Je descends me mettre à l'abri dans la cabine, et m'assois sur la banquette abîmée par la cigarette et l'humidité. Me saisis d'une carte postale, scotchée sur le mur. Je regarde la photo aux couleurs fatiguées de la cathédrale de San Miguel de la Frontera. Au verso, une adresse tapée à la machine à écrire. Dans le cadre blanc réservé à la correspondance : rien. Un vide qui dérange. J'ouvre une nouvelle canette. Trop grande, trop fraîche. Un goût de sang et de fer. La carte est arrivée à l'adresse de la mère, avec mon nom à moi dessus. « Ça ne peut pas être ta sœur », m'a dit la mère. « Elle est morte. Je le sais. » Quand je suis parti vivre sur le bateau j'ai pris la carte. Chaque fois que je la regarde, il y a du malaise, mais de l'espoir aussi.
La Triboule passe tôt ce matin. Il amène des courgettes du jardin. Des légumes avec une peau de lézard et des courbes de femmes. Il reste un peu de terre dessus. « C'est pour la soupe », il dit. « Ou pour les farcir. » Il monte sur le pont et s'assoit pour boire le café. Le vent est retombé. Le vieux avait raison. Deux jours, pas plus. C'est l'autan noir. Le soleil est voilé, le temps terne et gris. Il y a encore des feuilles accrochées aux branches des platanes. « Les platanes, ils sont malades », m'a expliqué un jour la Triboule. « C'est un champignon qui les bouffe. Il va falloir les abattre et les remplacer. » J'imagine le canal sans ses arbres. L'ombre chassée des berges. La Triboule est en verve ce matin. Il parle et sa trogne se plisse sous son épais bonnet de laine. Il dit que c'est bientôt le jour des morts. Qu'il y a toujours une tombe à fleurir. Ses parents à lui reposent en terre catalane, au sud de Perpignan. Il prendra le train demain matin.
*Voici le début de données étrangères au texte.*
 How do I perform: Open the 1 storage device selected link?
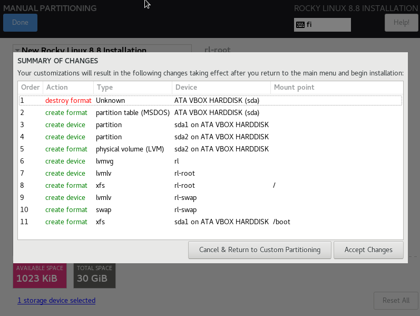tap(56, 301)
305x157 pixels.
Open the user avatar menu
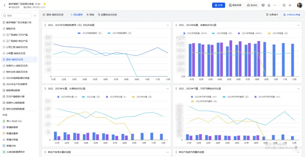click(300, 5)
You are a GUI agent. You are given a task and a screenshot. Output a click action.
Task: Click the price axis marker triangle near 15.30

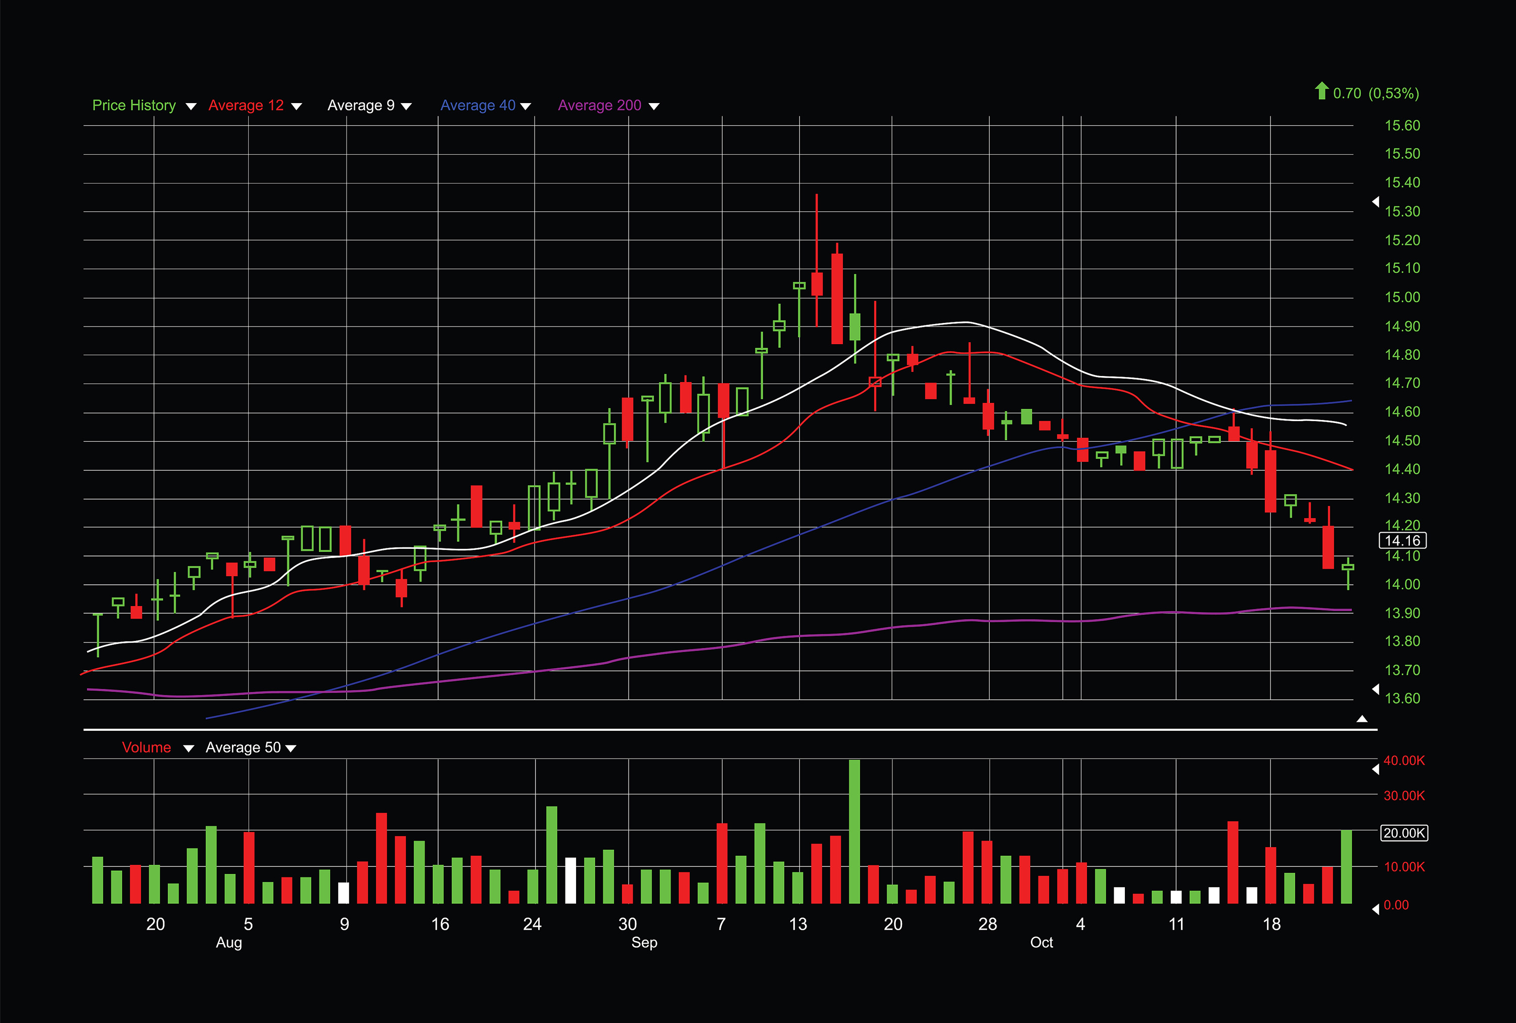(1375, 202)
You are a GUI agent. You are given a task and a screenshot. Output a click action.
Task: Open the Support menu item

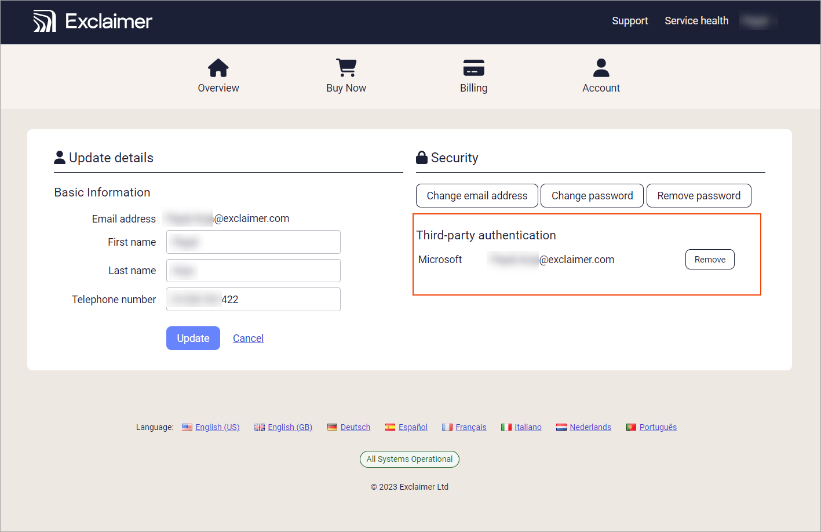click(630, 21)
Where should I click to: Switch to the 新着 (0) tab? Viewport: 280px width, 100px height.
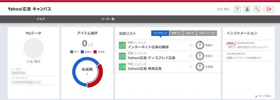click(176, 33)
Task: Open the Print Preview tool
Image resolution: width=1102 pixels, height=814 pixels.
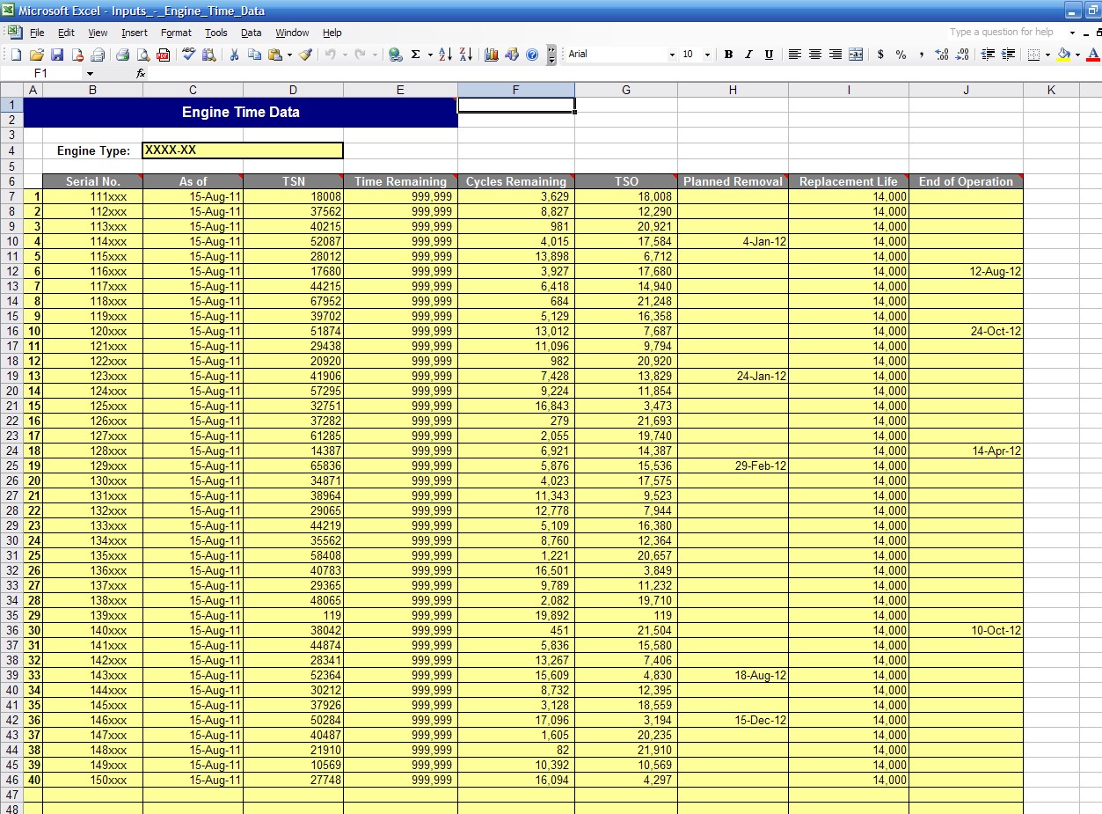Action: point(142,55)
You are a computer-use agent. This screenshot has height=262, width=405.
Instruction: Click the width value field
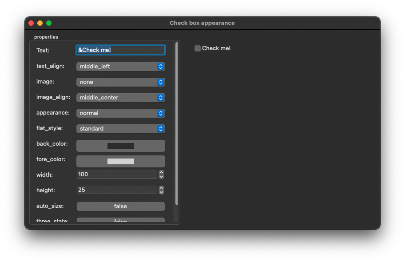coord(116,175)
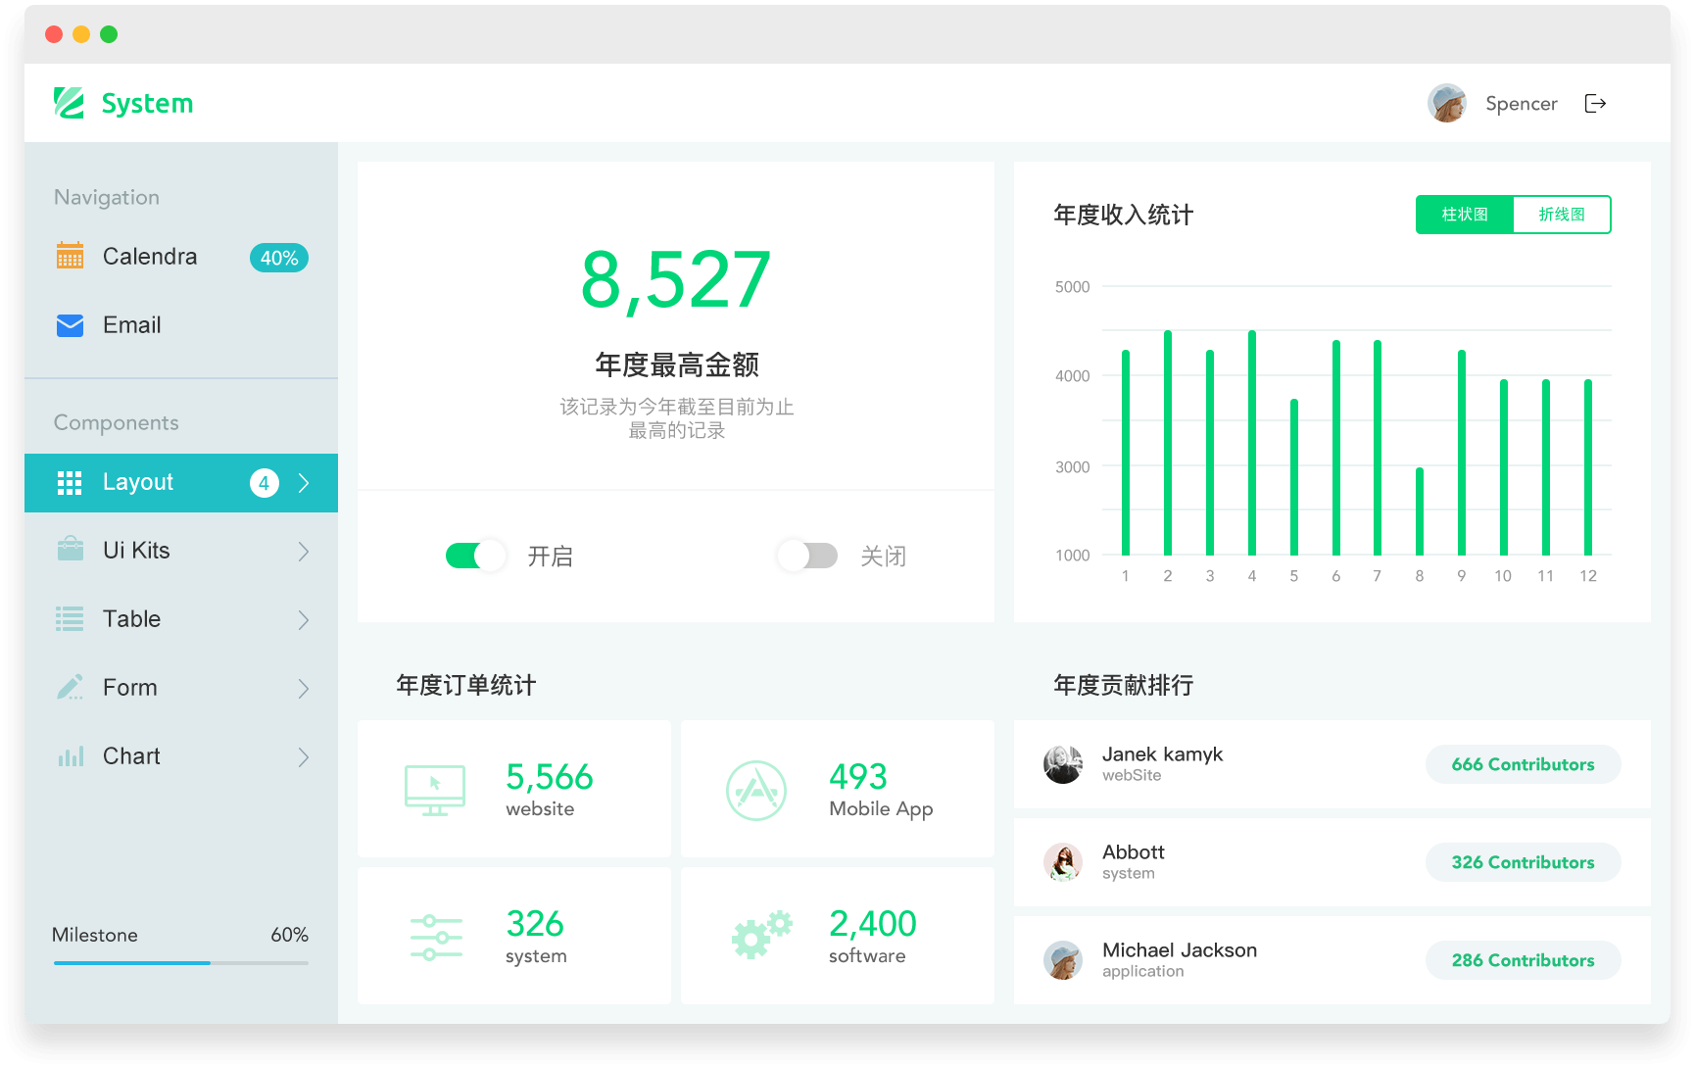Select the website monitor icon

coord(434,790)
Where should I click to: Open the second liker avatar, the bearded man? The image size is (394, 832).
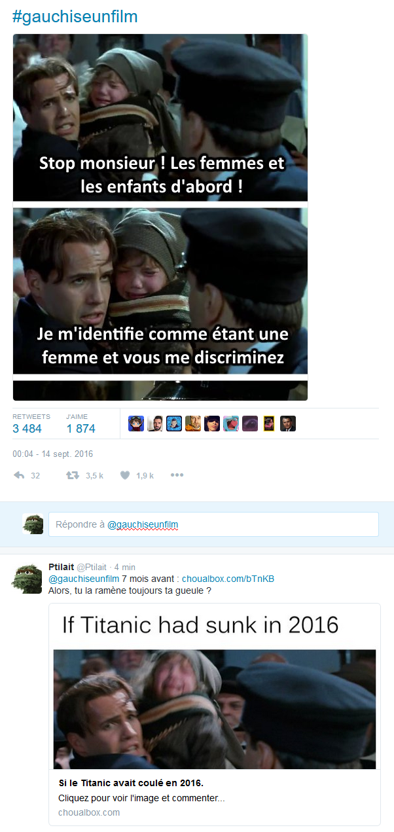(x=154, y=424)
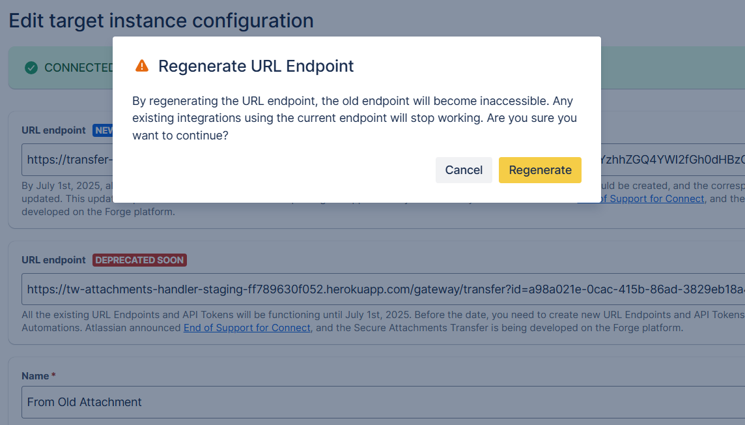Click the Edit target instance configuration heading

pyautogui.click(x=161, y=21)
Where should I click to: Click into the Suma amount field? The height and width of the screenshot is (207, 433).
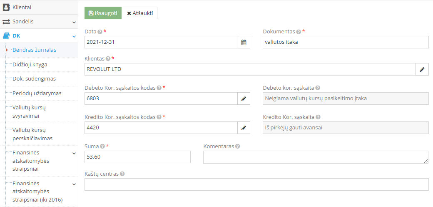tap(137, 157)
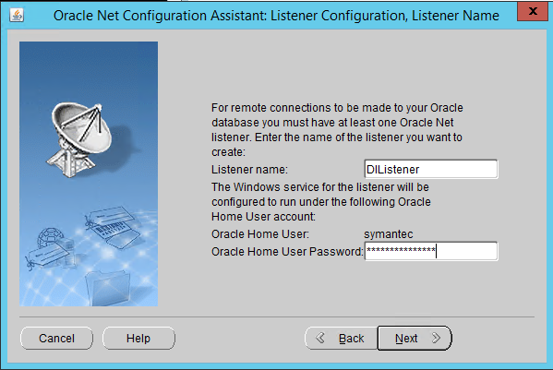Screen dimensions: 553x370
Task: Click the satellite dish graphic
Action: coord(79,139)
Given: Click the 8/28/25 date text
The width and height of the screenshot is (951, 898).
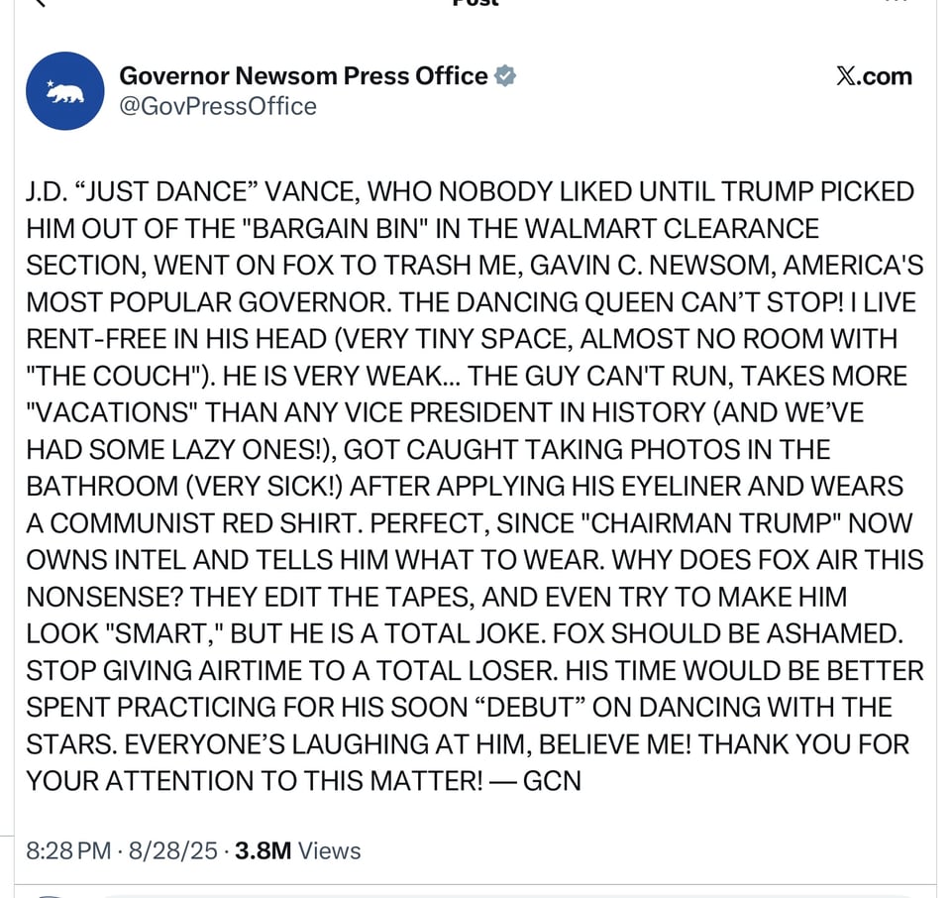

L'autan a laissé place à un froid sec, sans soleil. Après le départ de la Triboule, je passe un coup de balai dans la cabine, et sur le pont. Je me dis qu'il y a longtemps que je n'ai pas salué les chats de Colette. Sa péniche est à cinq minutes à pied, en direction de la ville. En chemin, je croise la faune des habitués du canal. Des jeunes en rollers, des joggers, des cyclistes. À côté de tous ces gens qui se font violence pour rester sain et en bonne santé, je me perçois comme un épouvantail blafard et hirsute. J'en rirais presque. Le sport n'a jamais été mon fort. Petit, la mère m'avait inscrit au club de foot de la ville. Pour te rembourrer un peu, elle disait. Et puis pour me sociabiliser. « Fais comme le loir. Nourris ton corps et ton esprit », avait l'habitude de dire mon père. Le père avait de ces sentences, parfois. On ne savait jamais où il allait les pêcher. Je me rappelle l'odeur du camphre dans les vestiaires. Les corps nus sous la douche. Ce garçon, qui ressemblait à une fille et se faisait chahuter par les autres. Le maillot, bleu et noir, que je devais ramener à la maison pour que la mère le lave. Je me revois dans un coin du terrain, au bord de la ligne de touche, fuyant le jeu dans la hantise qu'un inconscient me passe le ballon. L'année suivante, la mère m'avait inscrit au ping-pong.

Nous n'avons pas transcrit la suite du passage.